# PROVIDED PASSAGE
BEGIN

BRUSSELS/BERLIN: The European Union will impose tariffs on up to US$4 billion of U.S. imports in retaliation for U.S. subsidies for Boeing , but said on Monday it was hopeful of an improvement in trade ties under U.S. President-elect Joe Biden.
The move, given the green light by the World Trade Organization last month, is the latest in a 16-year U.S.-EU dispute over civil aviation subsidies. U.S. tariffs on US$7.5 billion of EU products after a parallel WTO case against Airbus have been in place for over a year.
"We have made clear at every stage that we want to settle this long-running issue," EU Trade Commissioner Valdis Dombrovskis told a news conference after an online meeting of EU trade ministers on Monday.
"Regrettably, despite our best efforts (and) due to lack of progress on the U.S. side, we can confirm that the European Union will later today exercise our rights and impose counter-measures awarded to us by the WTO in respect to Boeing."
From Tuesday, the EU will impose tariffs of 15per cent on U.S. exports of planes and parts and of 25per cent on a range products including tobacco, nuts, fruit juice, fish, spirits, bags, tractors and casino and gym equipment.
The bloc says its main objective is to persuade the United States to negotiate a solution, arguing the chief beneficiaries of the dispute are competitors such as China's COMAC.

END

# DATA EXTRACTS
BEGIN

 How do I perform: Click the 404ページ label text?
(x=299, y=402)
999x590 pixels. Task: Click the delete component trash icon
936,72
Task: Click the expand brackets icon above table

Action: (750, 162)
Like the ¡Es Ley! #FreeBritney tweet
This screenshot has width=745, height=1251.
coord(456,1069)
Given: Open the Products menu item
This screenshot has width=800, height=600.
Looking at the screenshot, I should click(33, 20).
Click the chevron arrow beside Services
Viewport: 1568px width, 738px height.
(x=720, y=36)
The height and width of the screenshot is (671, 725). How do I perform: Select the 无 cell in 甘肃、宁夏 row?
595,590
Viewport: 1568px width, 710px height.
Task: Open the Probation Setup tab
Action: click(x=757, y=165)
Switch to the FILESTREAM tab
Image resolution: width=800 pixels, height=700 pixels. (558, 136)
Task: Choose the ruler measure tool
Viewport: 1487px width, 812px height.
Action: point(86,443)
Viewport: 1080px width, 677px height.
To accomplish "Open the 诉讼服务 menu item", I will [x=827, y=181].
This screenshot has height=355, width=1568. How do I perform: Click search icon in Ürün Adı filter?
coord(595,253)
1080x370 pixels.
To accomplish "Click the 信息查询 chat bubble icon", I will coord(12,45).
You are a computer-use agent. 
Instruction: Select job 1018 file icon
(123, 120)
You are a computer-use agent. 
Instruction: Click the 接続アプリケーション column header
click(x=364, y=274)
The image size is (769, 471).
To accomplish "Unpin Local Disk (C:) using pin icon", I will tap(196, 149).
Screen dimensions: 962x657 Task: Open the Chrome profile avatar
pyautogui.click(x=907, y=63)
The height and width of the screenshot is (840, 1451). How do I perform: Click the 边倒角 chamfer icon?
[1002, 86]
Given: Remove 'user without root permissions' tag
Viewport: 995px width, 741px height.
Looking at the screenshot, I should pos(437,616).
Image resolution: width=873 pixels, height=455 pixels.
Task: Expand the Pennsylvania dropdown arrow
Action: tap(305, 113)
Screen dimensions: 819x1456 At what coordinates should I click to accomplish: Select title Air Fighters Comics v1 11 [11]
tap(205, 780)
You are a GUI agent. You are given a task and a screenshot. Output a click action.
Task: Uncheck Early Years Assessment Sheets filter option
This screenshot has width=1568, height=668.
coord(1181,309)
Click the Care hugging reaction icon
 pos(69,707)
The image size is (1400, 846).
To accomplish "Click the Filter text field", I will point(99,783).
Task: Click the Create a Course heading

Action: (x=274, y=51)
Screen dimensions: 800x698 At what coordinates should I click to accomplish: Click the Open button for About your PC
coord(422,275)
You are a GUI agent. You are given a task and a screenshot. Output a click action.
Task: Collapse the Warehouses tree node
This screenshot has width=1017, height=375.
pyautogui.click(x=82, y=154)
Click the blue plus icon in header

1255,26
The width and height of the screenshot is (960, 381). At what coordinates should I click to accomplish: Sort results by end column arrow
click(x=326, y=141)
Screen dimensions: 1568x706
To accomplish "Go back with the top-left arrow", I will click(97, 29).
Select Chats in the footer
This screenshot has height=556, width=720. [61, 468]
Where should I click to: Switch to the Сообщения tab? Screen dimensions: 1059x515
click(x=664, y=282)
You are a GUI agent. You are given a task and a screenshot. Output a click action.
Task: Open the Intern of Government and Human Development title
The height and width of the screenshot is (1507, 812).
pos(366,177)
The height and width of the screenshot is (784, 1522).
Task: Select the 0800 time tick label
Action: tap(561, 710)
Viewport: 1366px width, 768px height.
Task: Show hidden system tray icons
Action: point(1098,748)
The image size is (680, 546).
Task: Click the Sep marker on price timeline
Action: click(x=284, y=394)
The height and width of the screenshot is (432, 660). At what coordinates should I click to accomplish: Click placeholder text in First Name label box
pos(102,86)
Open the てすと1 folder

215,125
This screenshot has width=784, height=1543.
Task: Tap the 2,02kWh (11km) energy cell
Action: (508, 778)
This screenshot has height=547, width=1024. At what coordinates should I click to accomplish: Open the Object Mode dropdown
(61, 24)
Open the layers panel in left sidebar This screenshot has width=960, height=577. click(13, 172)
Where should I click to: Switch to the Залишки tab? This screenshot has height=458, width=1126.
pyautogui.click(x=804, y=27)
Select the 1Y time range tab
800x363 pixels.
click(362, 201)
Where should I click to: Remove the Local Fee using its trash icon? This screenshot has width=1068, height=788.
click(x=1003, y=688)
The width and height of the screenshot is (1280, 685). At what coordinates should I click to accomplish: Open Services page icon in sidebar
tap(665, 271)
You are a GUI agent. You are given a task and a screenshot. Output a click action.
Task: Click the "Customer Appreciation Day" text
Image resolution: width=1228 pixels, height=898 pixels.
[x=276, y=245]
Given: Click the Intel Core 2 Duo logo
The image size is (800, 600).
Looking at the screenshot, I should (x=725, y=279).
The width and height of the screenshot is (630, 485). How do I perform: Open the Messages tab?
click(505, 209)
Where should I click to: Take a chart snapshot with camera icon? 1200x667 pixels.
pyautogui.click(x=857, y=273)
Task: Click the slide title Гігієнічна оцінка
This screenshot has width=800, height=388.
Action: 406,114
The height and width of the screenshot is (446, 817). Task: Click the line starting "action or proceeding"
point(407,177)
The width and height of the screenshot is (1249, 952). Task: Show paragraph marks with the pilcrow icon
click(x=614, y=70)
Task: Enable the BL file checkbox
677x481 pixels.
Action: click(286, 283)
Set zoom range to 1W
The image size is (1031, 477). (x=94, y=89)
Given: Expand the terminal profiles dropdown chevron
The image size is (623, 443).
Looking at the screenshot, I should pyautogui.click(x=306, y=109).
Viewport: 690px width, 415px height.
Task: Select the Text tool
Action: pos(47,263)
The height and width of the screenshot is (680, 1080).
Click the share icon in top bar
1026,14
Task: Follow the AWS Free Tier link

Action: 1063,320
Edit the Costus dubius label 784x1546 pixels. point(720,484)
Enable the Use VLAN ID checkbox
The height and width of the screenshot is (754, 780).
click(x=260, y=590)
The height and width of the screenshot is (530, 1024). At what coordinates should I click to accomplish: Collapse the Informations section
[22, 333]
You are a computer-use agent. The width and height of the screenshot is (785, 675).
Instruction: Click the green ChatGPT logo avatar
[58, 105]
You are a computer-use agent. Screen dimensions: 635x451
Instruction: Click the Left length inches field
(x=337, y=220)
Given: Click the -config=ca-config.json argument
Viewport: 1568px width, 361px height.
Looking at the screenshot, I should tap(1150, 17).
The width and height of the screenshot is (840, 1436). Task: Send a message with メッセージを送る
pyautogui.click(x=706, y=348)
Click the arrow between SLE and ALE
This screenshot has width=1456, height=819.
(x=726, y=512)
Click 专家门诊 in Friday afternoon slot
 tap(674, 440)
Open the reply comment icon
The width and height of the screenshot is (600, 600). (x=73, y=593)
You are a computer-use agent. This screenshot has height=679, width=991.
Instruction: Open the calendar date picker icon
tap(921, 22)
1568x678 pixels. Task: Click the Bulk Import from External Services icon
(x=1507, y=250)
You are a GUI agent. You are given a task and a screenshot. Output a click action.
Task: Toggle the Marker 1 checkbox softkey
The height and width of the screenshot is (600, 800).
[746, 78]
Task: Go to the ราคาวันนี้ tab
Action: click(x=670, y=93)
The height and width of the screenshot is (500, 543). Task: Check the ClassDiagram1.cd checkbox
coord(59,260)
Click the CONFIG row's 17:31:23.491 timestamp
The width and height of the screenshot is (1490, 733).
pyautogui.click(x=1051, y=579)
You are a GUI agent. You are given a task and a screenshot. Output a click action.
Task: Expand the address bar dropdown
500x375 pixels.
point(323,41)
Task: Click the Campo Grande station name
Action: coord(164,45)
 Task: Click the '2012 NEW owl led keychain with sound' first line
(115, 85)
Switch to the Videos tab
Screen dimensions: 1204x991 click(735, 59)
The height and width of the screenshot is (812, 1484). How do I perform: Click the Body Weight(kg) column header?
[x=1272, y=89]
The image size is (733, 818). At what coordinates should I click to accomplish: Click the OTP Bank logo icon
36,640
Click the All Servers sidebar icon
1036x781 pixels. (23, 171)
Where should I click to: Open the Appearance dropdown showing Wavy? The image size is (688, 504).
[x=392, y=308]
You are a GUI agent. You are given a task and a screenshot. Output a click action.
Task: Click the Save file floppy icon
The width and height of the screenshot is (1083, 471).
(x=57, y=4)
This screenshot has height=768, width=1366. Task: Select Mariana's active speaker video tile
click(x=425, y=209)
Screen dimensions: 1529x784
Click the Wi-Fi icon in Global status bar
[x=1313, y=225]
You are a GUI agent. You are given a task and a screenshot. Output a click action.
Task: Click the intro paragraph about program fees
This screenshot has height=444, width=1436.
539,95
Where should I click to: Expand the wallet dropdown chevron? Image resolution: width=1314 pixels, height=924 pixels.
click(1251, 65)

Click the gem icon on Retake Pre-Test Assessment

END

# TASK LIST
[A] Using the article on EU tariffs, say whether each statement agrees with it: (i) the EU will put tariffs on up to US$4 billion of U.S. imports; (ii) U.S. planes and parts will face a 25 percent tariff; (iii) the aviation subsidy dispute has gone on for 10 years. Answer yes or no for each, and quote the words that decide it.
[B] From the article on EU tariffs, return everything from "BRUSSELS/BERLIN: The European" down to "President-elect Joe Biden.".

# YOUR WRITTEN ANSWERS
[A]
(i) Yes: "The European Union will impose tariffs on up to US$4 billion of U.S. imports"
(ii) No: "tariffs of 15per cent on U.S. exports of planes and parts"
(iii) No: "the latest in a 16-year U.S.-EU dispute over civil aviation subsidies"

[B]
BRUSSELS/BERLIN: The European Union will impose tariffs on up to US$4 billion of U.S. imports in retaliation for U.S. subsidies for Boeing , but said on Monday it was hopeful of an improvement in trade ties under U.S. President-elect Joe Biden.